Even if your personal situation makes payment arrangements sound so clear that you don’t have to talk about them, we still suggest having the discussion. Before misunderstandings arise, it is often easier to be on the stage. A bill payment you don’t want to skip because you both thought the other roommate was going to cover it!
Life isn’t perfect, ensuring the conflict can arise at some point. The easiest way to prevent them from getting out of control is to determine how you’ll resolve disputes before they happen.
You and your desires depend on how you plan to treat them. When things get too hot, you might agree to use a mediator, ask your parents or close friends for advice, or agree to always have a means of stepping away.
You should be ready to go after you’ve had a safe chat addressing these questions. What you need to do next is to locate the best spot and hire the right moving company.
You’ve just bought your dream home. Now’s the time to add some personal touches to make it your own, like painting the interior walls and installing new flooring. Most people complete these home renovations right when they get a new home.
Also, Read: Benefits of Moving to Another State in 2022
Why not get started before you move in? An empty house means your furniture won’t be in danger of spilled paint or other damage — plus you or your contractors can take advantage of open space. And most importantly, you and your family can limit exposure to renovation dust and odors that can be hazardous to your health.
So, as tempting as it is to move in right away, try tackling these three home improvement projects before the moving trucks show up.
1. Kitchen and Bathroom Remodeling
Remodeling the kitchen is a priority for many homeowners when moving into a new home. There are many simple ways of personalizing and revitalizing outdated looks, like adding new appliances, countertops and vanities, changing out fixtures and hardware, or replacing or refacing the cabinets.

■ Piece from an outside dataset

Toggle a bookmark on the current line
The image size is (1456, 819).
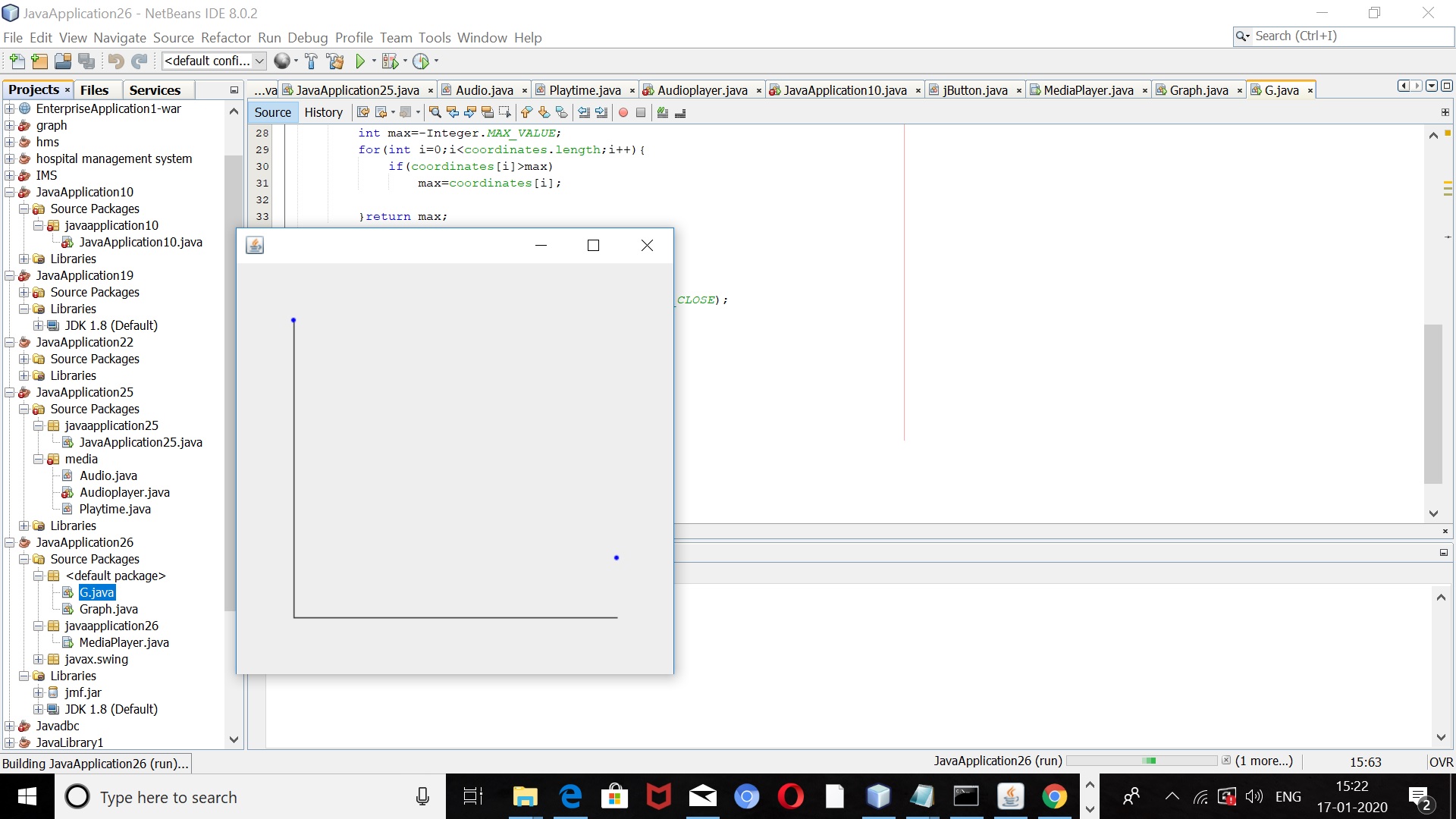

But if you’re going to install new or refaced cabinets and you’re going to finish them on site, make health a priority. The formaldehyde used in cabinet glues will be released into your home (what’s known as “off-gassing”) for a long time, so choose cabinets labeled NAUF (No Added Urea Formaldehyde)
During finishing, contractors and homeowners should properly ventilate the house and wear a respirator
2. Painting The Walls
Changing the color of the rooms in your home is a simple project that can personalize your home for little cost. But take precautions, Unless you use low- or no-VOC (Volatile Organic Compounds) paints, you are polluting the indoor air with volatile organic chemicals — such as benzene or formaldehyde — that you really don’t want to breathe in. Low- or no-VOC paints are available in many colors and price points, so making them a priority is easy
3. Flooring Installation & Refinishing
In a new-to-you home, you might be lucky enough to find something salvageable underneath that old carpeting. But in many cases, the floor will need to be refinished. If you do it yourself, take precautions when prepping, sanding and applying the new finish. Open all the windows and put up barriers to contain dirt and debris for easy cleanup.
Note that a water-based finishing system will produce significantly less smog than an oil-based system, which will off-gas for six months to a year, A water-based system, on the other hand, may off-gas for only 48 hours.
If you opt for installing a new carpet, be aware that it actually gives off a lot of fumes. It’s one of the big nasties when it comes to off-gassing, Look for wool as opposed to synthetics and a floor underlayment with low VOCs(Volatile Organic Compounds). If the house already has carpet, be sure to get it professionally cleaned (you don’t even want to think about the dead skin cells and mites that might be lurking within).
Moving can be stressful enough — make it less complicated by getting some of your home improvement projects out of the way before all the boxes and furniture get in the way.